▶ How to complete this task: All entries are to be copied exactly, with pictures removed.

▶ Information shown:
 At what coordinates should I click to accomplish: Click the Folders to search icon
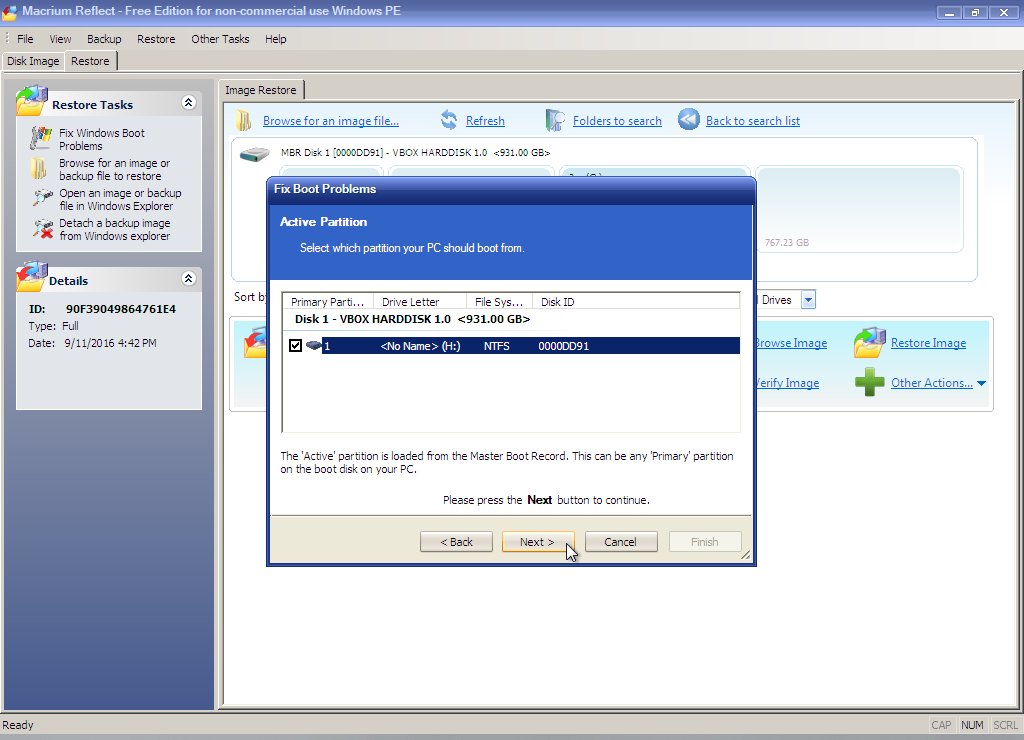(555, 121)
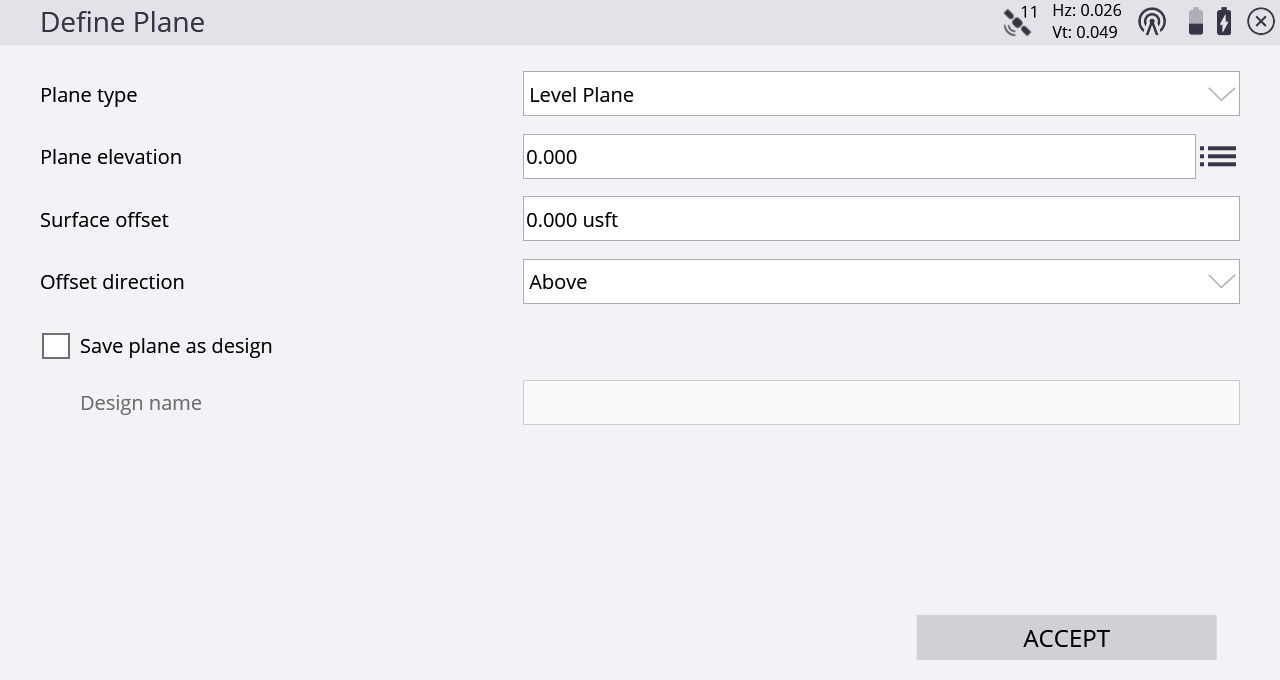Expand the Offset direction dropdown showing Above
The width and height of the screenshot is (1280, 680).
pos(860,282)
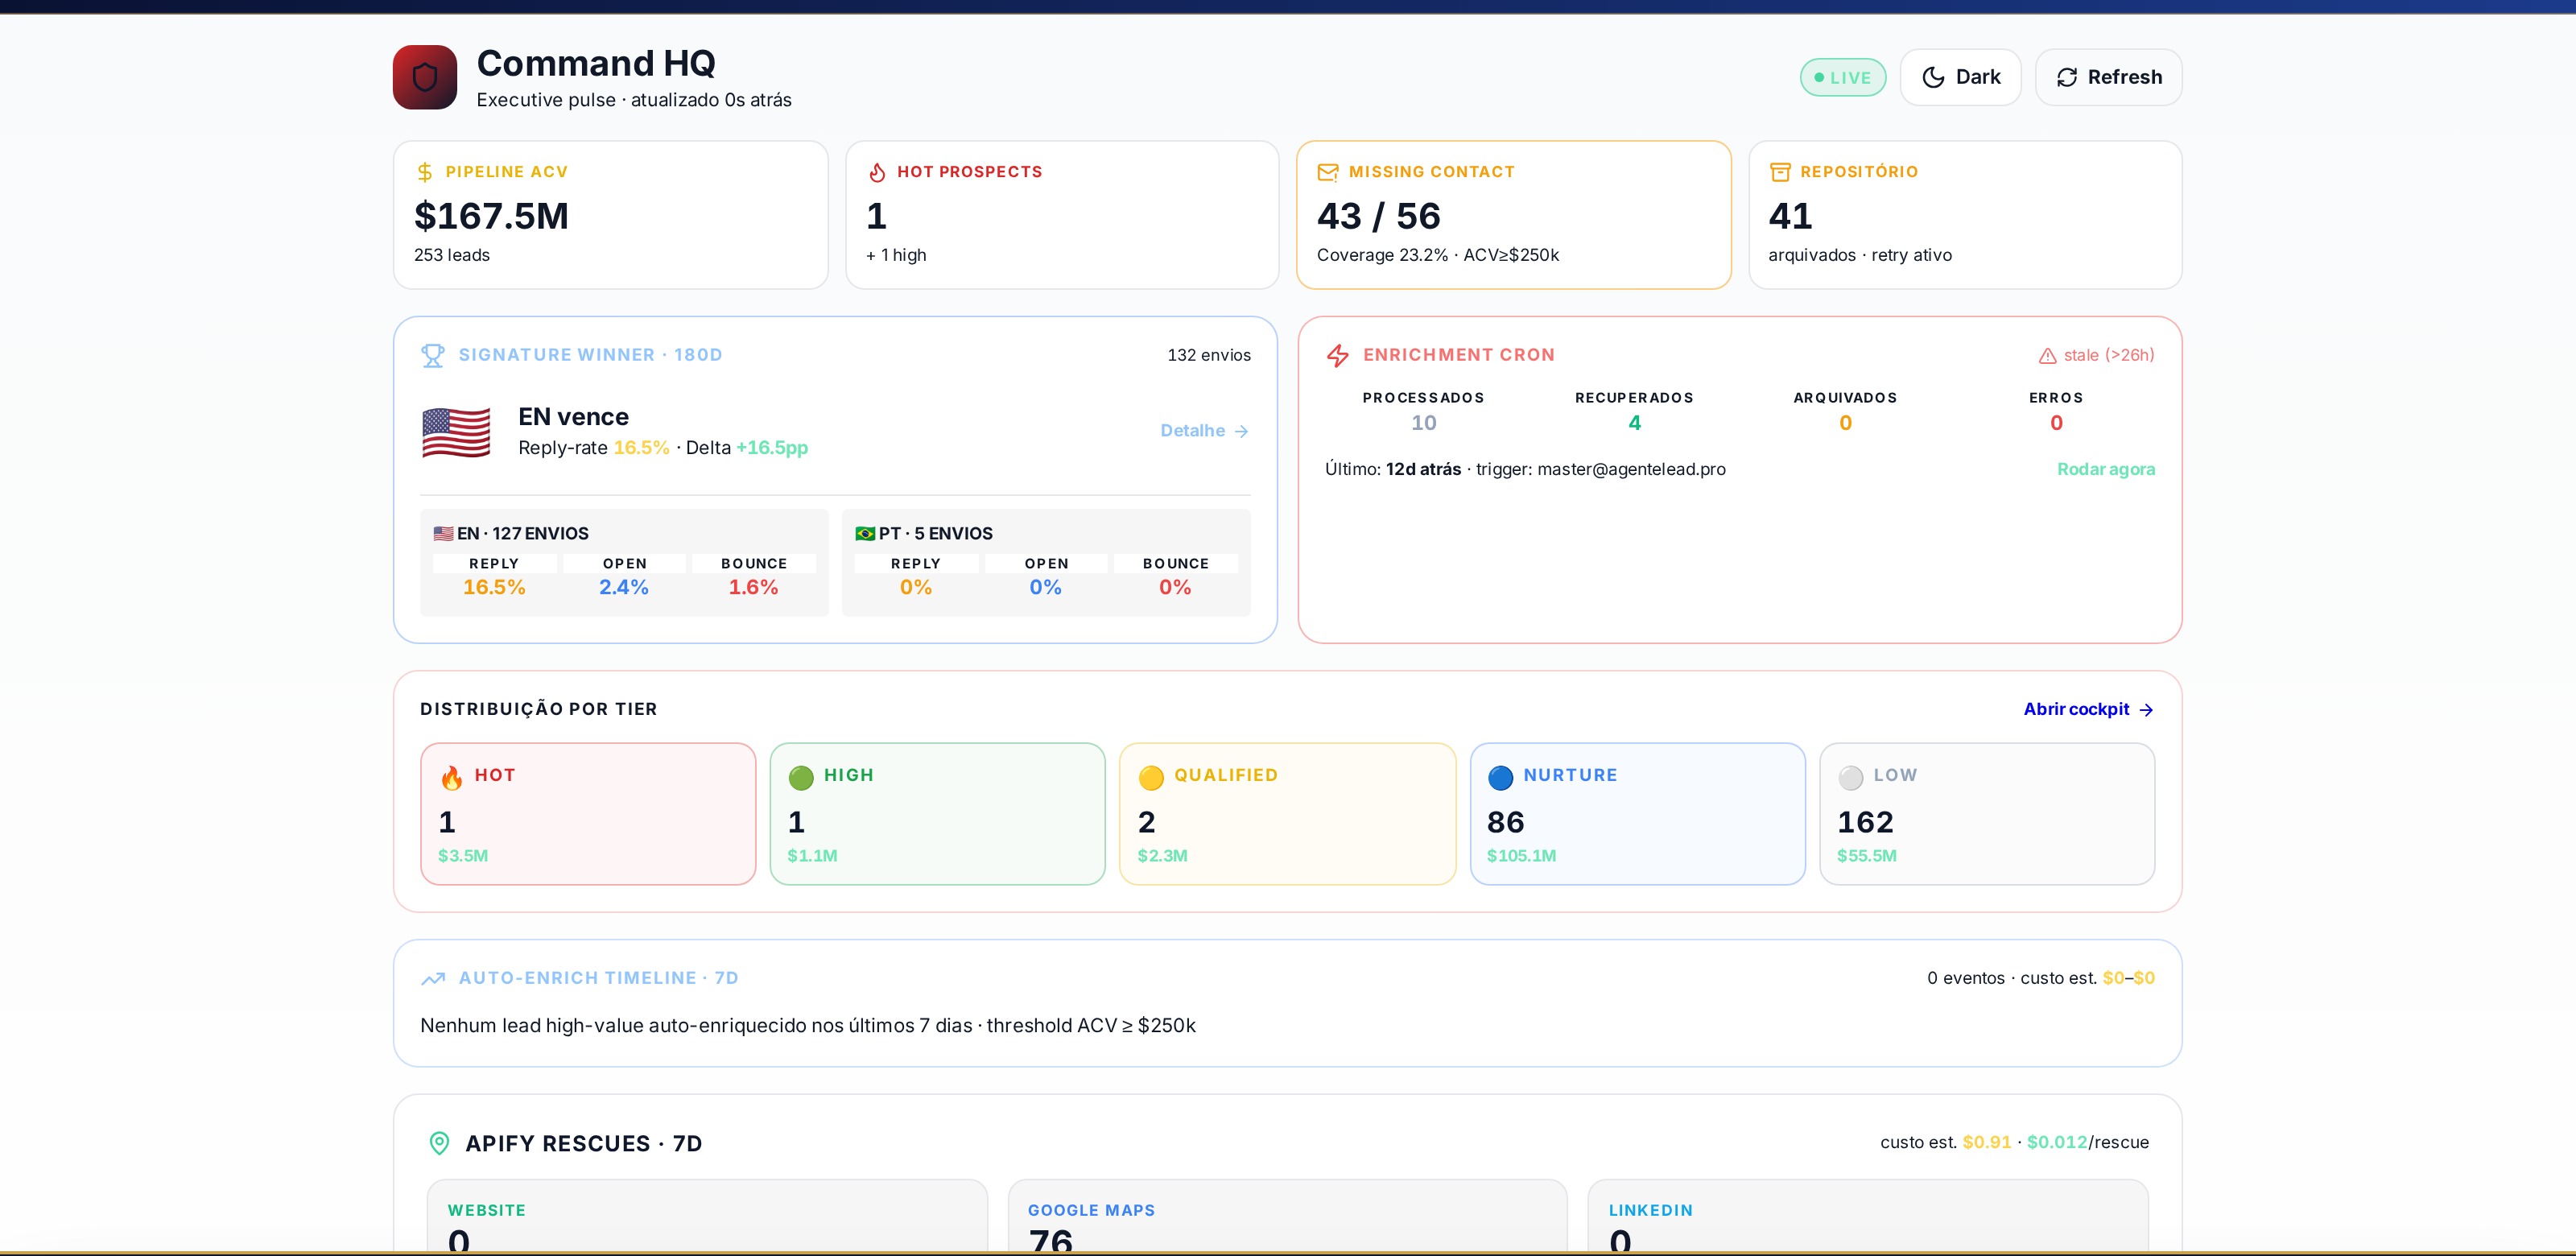Click the lightning bolt icon in Enrichment Cron
Screen dimensions: 2576x1256
point(1338,355)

▶ Task result:
 At what coordinates should I click to accomplish: Click the Folders to search icon
(555, 121)
Expand the Offset direction dropdown showing Above
The width and height of the screenshot is (1280, 680).
pos(860,282)
Click the lightning bolt icon in Enrichment Cron
Screen dimensions: 2576x1256
point(1338,355)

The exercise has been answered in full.